##### Stored records

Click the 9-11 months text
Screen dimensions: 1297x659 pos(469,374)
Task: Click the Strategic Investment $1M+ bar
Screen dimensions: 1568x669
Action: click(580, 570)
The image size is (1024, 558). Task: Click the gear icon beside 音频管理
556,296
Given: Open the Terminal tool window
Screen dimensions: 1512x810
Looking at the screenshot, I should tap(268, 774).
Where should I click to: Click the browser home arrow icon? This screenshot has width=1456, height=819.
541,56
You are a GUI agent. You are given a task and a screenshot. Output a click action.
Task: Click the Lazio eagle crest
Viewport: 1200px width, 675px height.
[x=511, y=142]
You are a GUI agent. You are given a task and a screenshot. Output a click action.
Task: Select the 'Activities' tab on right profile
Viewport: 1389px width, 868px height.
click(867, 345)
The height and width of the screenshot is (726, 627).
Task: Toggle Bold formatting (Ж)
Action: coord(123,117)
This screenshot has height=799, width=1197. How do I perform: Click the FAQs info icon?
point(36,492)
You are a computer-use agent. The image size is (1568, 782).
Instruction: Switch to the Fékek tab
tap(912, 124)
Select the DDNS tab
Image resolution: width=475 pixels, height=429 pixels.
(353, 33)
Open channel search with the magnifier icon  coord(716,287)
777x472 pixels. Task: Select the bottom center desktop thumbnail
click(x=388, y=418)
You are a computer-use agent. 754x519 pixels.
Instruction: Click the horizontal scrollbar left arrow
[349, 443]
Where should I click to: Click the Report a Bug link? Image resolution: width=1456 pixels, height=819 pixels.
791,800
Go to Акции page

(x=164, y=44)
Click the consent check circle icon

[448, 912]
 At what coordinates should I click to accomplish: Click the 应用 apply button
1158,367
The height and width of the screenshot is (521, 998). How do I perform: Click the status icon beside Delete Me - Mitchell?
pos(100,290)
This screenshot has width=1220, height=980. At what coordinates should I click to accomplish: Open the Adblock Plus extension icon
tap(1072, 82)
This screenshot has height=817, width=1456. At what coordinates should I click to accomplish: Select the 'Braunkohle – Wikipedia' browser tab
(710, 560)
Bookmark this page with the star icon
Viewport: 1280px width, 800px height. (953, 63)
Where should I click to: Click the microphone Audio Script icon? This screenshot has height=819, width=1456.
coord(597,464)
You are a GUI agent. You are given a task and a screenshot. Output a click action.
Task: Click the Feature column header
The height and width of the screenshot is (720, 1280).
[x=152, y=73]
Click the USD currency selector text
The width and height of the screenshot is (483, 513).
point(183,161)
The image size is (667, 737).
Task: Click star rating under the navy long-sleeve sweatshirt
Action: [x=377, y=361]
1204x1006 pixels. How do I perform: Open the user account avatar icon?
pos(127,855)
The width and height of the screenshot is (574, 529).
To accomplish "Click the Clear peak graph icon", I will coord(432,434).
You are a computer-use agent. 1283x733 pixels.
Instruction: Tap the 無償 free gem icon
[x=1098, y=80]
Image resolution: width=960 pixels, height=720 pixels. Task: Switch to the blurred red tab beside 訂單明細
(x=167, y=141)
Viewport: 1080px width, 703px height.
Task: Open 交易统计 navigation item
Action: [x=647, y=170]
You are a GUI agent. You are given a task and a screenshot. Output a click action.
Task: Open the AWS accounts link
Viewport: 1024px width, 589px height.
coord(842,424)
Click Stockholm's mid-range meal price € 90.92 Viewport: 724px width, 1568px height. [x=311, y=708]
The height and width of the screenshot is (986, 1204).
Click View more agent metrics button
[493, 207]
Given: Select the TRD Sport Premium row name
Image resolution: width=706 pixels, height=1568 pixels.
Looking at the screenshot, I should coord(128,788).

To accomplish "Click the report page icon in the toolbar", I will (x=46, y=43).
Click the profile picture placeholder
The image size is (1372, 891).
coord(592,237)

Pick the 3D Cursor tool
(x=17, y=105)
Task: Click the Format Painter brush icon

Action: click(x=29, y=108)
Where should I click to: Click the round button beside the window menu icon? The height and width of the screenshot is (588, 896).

##########

Copy out every line above that contains the word "will". Case must match.

To accomplish "Click the Clear peak graph icon", I will coord(432,434).
To accomplish "Click the report page icon in the toolbar", I will (x=46, y=43).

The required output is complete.